This is my first ever review so please be gentle. I've read quite a number of world histories and wasn't expecting much from this brief work. I was so pleasantly surprised with it (despite some of the points made by other reviewers on Amazon.com) that I decided to give it a 4-star review, 5 stars being reserved for a John Roberts or a William Hardy McNeill. However his coverage of the last century or so reads less like an effort at objective history and more like a series of op-eds where a reader may garner more about the author's views on politics, religion and economics (where opinions are treated as facts) than of alternate viewpoints. Hence my 3 star rating.
History has not been kind to at least one of his confident assertions. He writes glowingly of the Irish economic miracle. Being Irish this was a painful read in 2011. We had a miracle followed by a property bubble of tulipmania proportions. I don't know when the author finished the manuscript (the copywrites are 2007 & 2009) but there were warning voices for several years before the '08 collapse.

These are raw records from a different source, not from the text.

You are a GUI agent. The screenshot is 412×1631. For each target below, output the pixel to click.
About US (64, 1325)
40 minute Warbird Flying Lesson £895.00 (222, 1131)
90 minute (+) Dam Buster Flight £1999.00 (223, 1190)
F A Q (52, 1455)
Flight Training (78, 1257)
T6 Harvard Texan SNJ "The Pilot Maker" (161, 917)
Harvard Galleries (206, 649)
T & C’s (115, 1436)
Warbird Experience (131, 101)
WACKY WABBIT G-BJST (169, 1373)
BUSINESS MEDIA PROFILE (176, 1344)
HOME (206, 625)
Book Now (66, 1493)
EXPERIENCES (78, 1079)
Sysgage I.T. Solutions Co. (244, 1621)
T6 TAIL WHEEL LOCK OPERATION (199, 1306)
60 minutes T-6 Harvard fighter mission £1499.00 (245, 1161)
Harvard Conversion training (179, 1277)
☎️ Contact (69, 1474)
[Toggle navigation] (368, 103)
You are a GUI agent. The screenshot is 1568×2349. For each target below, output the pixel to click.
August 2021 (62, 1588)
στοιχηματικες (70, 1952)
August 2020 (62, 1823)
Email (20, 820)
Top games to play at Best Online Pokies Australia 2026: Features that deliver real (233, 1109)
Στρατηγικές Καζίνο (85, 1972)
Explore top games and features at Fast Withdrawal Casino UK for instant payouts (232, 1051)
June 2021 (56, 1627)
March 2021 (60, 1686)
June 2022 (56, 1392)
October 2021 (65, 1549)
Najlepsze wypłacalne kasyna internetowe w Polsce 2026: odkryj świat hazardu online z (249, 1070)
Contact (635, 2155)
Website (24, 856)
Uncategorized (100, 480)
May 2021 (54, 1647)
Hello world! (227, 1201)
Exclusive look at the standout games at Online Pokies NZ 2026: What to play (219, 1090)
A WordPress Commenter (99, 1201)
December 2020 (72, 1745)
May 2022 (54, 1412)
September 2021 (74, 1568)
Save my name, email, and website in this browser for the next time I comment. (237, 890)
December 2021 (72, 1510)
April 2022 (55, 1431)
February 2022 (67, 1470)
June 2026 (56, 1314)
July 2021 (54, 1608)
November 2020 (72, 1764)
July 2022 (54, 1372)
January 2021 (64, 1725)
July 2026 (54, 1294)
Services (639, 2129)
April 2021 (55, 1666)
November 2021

The author's method is to paint broad strokes on key themes rather than try to cram in as many facts and figures as possible. This is married with a series of global overviews in 4000BC/1000BC/500AD/1455AD/1763AD/1913AD. I think this method works well for a work of this size and the author writes in a fluent, easy-to-read style.
The book contains a howler of staggering proportions on page 336, "In January 1945, Hitler committed suicide...Four months later, on 8 May, the formal surrender..."
How can something like that get past a reread never mind an editing, printing and revision process?